Exercise =>
Among the records below, find the lines with the word "agent" and copy them.

(Stored dataset items)
»»

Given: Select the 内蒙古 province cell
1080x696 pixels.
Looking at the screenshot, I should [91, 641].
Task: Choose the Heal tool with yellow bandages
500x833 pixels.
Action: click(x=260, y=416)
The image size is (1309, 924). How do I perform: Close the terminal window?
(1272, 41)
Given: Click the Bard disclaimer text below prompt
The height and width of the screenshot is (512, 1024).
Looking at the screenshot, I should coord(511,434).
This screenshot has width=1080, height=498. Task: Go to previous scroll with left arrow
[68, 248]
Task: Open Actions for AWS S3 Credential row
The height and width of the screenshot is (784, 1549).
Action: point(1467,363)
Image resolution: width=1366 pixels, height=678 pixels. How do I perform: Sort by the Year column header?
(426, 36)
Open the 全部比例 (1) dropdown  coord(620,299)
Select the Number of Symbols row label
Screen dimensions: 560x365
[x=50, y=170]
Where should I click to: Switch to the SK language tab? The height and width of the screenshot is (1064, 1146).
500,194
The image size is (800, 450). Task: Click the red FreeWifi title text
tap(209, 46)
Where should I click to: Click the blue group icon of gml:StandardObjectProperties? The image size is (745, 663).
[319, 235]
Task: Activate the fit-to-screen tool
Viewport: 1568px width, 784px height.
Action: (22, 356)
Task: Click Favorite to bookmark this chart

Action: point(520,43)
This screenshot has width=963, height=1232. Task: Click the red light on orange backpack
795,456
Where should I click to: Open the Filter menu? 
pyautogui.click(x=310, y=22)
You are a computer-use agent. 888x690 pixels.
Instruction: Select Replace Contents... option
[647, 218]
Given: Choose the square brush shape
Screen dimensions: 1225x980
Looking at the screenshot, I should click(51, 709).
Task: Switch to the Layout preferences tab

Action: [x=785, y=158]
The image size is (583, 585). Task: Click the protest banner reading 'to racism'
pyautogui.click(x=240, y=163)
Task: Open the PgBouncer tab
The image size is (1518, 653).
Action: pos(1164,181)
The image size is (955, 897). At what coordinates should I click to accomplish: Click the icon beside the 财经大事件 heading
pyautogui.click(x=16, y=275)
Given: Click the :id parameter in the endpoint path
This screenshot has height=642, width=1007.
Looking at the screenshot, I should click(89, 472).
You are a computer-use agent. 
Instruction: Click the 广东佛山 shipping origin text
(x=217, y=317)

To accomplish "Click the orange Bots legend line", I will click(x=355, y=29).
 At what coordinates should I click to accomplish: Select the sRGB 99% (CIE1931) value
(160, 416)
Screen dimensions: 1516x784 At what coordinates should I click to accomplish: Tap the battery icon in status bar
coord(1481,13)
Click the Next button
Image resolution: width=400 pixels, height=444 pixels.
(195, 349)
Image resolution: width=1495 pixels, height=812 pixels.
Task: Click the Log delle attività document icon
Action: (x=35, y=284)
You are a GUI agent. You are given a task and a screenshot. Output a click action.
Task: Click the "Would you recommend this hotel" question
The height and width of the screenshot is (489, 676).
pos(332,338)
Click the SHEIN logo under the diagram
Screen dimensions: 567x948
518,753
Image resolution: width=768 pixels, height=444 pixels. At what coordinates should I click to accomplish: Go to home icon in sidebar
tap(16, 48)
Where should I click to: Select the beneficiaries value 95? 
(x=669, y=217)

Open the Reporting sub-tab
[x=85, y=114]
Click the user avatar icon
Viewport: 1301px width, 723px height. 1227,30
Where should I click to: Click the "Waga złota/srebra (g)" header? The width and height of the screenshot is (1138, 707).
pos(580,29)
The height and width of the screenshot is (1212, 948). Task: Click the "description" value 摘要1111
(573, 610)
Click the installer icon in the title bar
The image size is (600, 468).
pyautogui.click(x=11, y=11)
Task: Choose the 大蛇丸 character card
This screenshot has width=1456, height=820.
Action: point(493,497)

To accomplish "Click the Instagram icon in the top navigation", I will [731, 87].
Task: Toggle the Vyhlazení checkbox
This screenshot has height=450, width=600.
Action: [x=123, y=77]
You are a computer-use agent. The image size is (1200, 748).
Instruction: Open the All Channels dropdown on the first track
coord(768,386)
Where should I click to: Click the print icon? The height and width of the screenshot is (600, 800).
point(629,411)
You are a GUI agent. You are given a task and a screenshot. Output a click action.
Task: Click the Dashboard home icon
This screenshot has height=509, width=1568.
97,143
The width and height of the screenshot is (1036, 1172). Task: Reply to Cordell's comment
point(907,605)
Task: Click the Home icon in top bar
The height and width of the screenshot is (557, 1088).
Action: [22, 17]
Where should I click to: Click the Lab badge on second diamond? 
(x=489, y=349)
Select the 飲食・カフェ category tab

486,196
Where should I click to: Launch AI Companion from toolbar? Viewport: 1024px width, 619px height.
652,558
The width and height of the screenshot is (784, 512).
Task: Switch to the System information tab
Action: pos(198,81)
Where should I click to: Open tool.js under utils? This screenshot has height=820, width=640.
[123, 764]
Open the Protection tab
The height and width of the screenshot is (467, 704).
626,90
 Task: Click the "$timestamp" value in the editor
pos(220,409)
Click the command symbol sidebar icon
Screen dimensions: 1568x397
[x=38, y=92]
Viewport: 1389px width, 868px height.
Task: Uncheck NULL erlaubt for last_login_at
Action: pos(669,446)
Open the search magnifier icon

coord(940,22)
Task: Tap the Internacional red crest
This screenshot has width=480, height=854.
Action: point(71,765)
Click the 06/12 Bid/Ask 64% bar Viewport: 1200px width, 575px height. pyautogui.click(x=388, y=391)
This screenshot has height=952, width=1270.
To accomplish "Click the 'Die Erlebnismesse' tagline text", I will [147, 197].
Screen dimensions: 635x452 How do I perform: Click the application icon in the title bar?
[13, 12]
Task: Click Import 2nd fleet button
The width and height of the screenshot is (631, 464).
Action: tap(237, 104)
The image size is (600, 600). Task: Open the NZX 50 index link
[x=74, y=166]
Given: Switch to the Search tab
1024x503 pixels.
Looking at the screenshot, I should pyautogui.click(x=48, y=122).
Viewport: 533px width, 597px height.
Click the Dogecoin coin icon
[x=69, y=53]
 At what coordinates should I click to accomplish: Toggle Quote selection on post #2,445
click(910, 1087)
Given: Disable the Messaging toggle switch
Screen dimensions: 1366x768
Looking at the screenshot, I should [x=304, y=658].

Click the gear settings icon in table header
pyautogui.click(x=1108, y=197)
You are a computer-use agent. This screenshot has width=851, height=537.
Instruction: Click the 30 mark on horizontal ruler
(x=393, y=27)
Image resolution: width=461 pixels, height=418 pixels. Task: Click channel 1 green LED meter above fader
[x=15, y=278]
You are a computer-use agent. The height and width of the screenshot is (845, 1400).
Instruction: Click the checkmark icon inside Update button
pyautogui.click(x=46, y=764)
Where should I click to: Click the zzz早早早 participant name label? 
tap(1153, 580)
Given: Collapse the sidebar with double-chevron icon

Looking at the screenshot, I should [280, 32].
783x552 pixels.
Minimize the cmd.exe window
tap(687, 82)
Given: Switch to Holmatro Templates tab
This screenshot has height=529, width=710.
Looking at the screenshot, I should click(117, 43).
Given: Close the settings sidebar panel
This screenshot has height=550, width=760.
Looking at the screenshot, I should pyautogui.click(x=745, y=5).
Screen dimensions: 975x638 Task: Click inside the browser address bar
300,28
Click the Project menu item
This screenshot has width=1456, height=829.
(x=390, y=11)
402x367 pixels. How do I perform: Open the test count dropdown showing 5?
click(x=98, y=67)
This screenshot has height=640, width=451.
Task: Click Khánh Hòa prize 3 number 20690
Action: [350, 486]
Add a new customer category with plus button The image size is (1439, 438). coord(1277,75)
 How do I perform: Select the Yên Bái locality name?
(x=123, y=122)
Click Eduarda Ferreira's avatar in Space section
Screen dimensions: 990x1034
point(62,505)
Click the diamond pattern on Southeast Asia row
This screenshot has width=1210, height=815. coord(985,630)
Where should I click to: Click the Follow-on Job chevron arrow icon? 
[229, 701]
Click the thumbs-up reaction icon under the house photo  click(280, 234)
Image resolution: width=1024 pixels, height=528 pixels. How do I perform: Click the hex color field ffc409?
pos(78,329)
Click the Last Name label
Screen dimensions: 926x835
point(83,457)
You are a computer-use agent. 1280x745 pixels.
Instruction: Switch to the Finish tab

««

Written response =>
You are a computer-use agent. 888x690 pixels.
You are a computer-use agent. 
You are a GUI agent. You are given a task and a screenshot. Output a click action.
You are a computer-use agent. The image size is (1200, 748).
You are a GUI agent. You are given a task and a screenshot. Output a click action.
You are a computer-use agent. This screenshot has width=851, height=537.
You are a computer-use agent. The height and width of the screenshot is (845, 1400).
You are a computer-use agent. 1280x745 pixels.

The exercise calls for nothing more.